Мы видим здесь человека в традиционном жесте приветствия, он воздает почет… существу с ослиной головой, распятому на кресте.
Неизвестный карикатурист соединил здесь давний антииудейский мотив: иудеи поклоняются ослиной голове, – с христианским почитанием Распятого. Он изобразил, с его точки зрения, самое бессмысленное зрелище: воздание высших почестей самому позорному, что только можно себе представить – ослу, да еще и распятому!
«Для иудеев соблазн, для эллинов безумие» – именно об этом и говорил Павел такими словами (1 Коринфянам 1:22), и всё христианство рождается из принятия этого абсурда и парадокса.

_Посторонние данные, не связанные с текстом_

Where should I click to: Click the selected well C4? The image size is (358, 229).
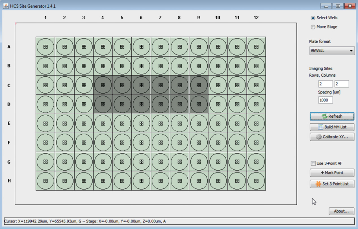[x=103, y=85]
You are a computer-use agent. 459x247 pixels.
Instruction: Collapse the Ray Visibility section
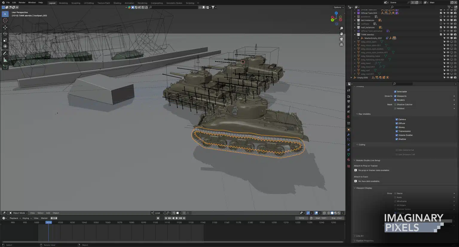pyautogui.click(x=357, y=114)
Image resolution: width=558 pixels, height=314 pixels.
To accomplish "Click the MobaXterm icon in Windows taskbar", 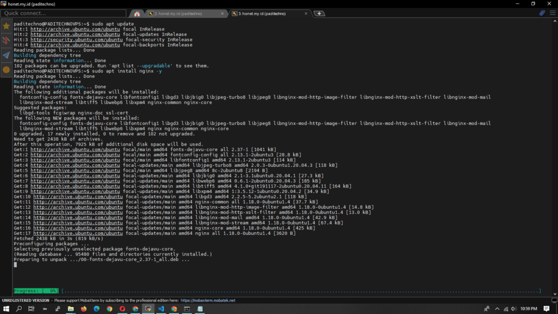I will 148,309.
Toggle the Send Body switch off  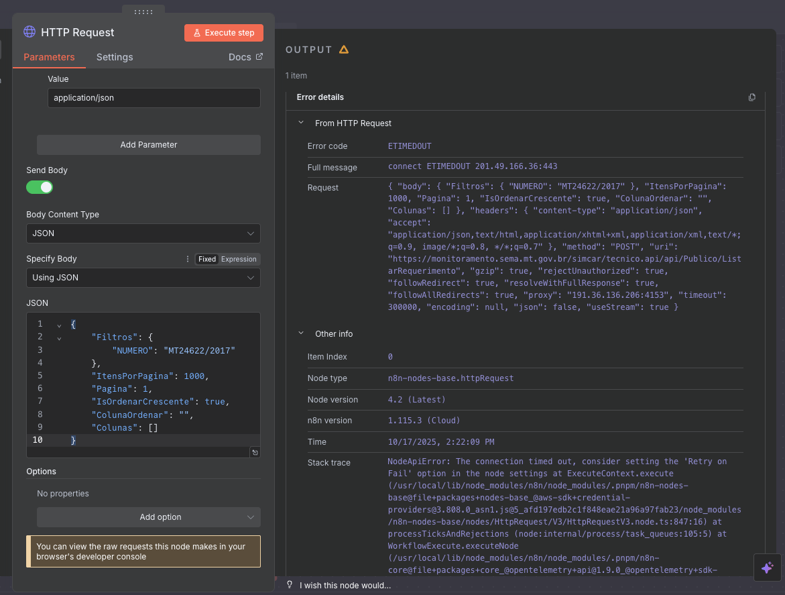pos(40,187)
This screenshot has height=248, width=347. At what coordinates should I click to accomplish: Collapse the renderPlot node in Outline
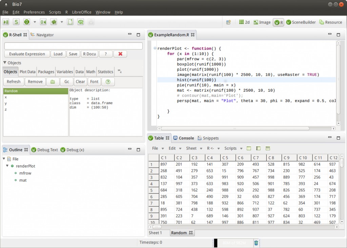(7, 166)
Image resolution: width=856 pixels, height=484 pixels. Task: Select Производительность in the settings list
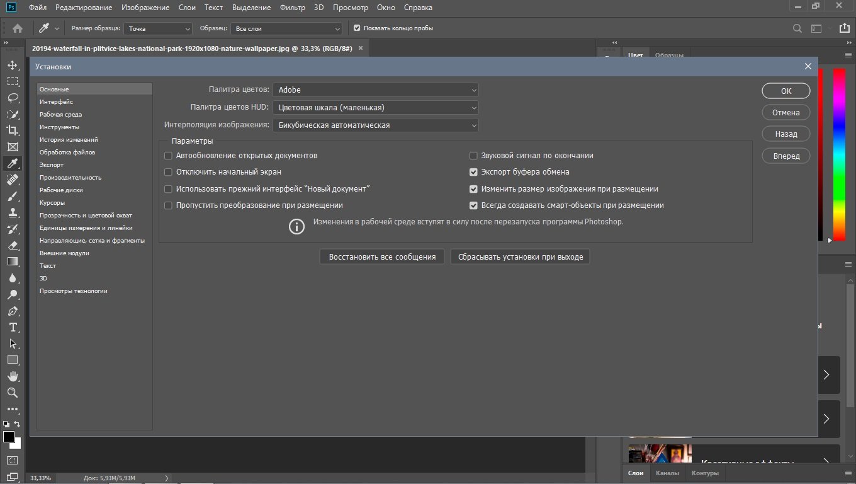click(70, 178)
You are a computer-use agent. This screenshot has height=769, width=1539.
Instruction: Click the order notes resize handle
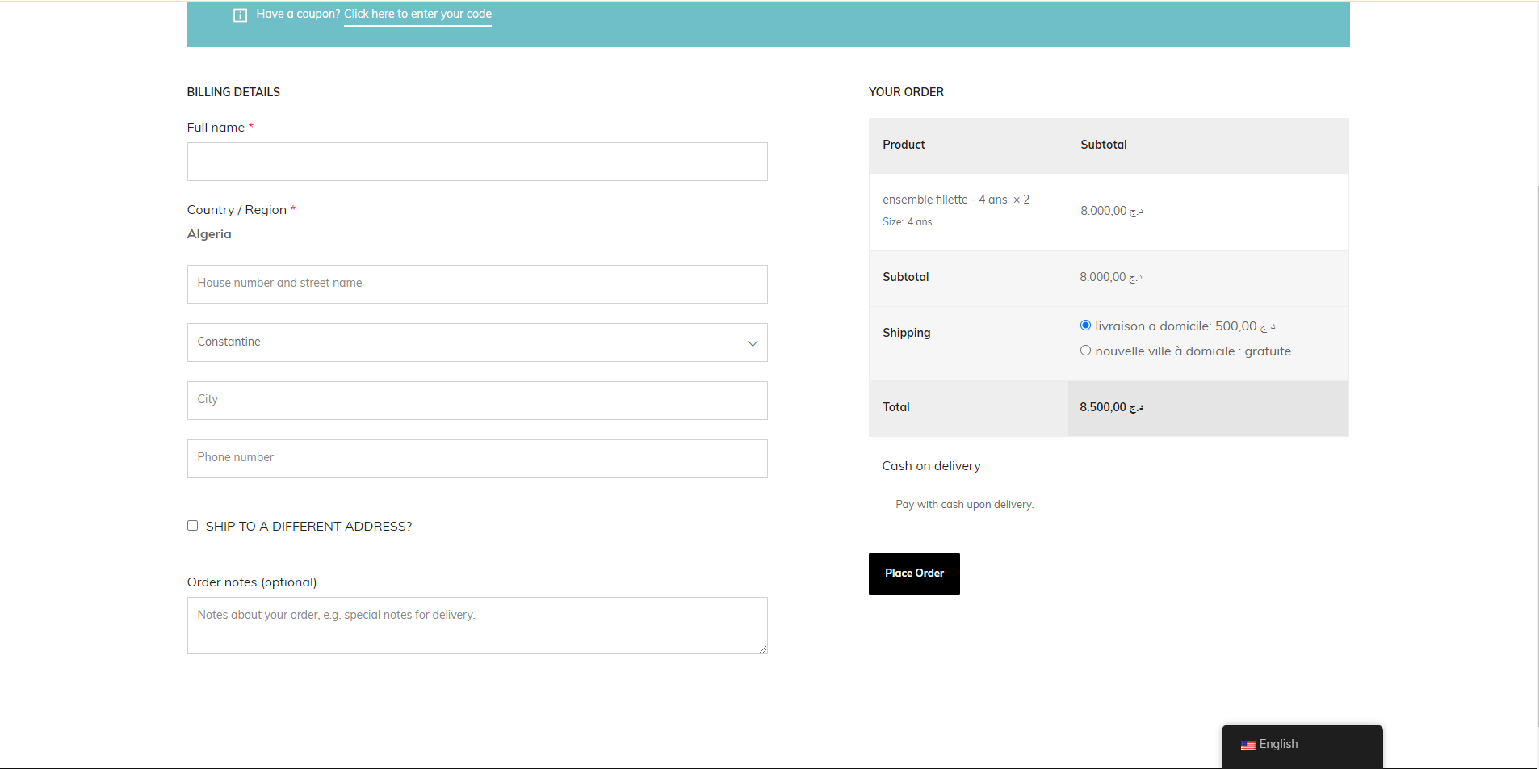(x=762, y=649)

Христос принимает на себя наивысший мыслимый позор, чтобы наделить Своих последователей наивысшим мыслимым почетом.
В истории христианства представления о совести (виновен ли я) и стыде (опозорен ли я) вступали меж собой в причудливые отношения. Но в целом можно сказать, что христианство, начиная с Голгофы – преодоление архаичных представлений о позоре и постепенное осознание индивидуальной вины, которая может быть снята в покаянии.
Но удержаться на этой высоте трудно, и человек то и дело соскальзывает в старую добрую архаику с ее представлениями о коллективном почете: мы самое великое племя, у нас самый крутой вождь, самые позолоченные храмы и самая обширная империя, и так будет всегда. Вопрос о вине и личной ответственности при этом, как правило, снимается: будем поступать не так, как правильней, а так, чтобы выглядеть как можно почетней. Похоже, нынешнее российское общество испытывает именно такое искушение.
Только одно мешает в этом увлекательном деле христианину: память о Голгофе.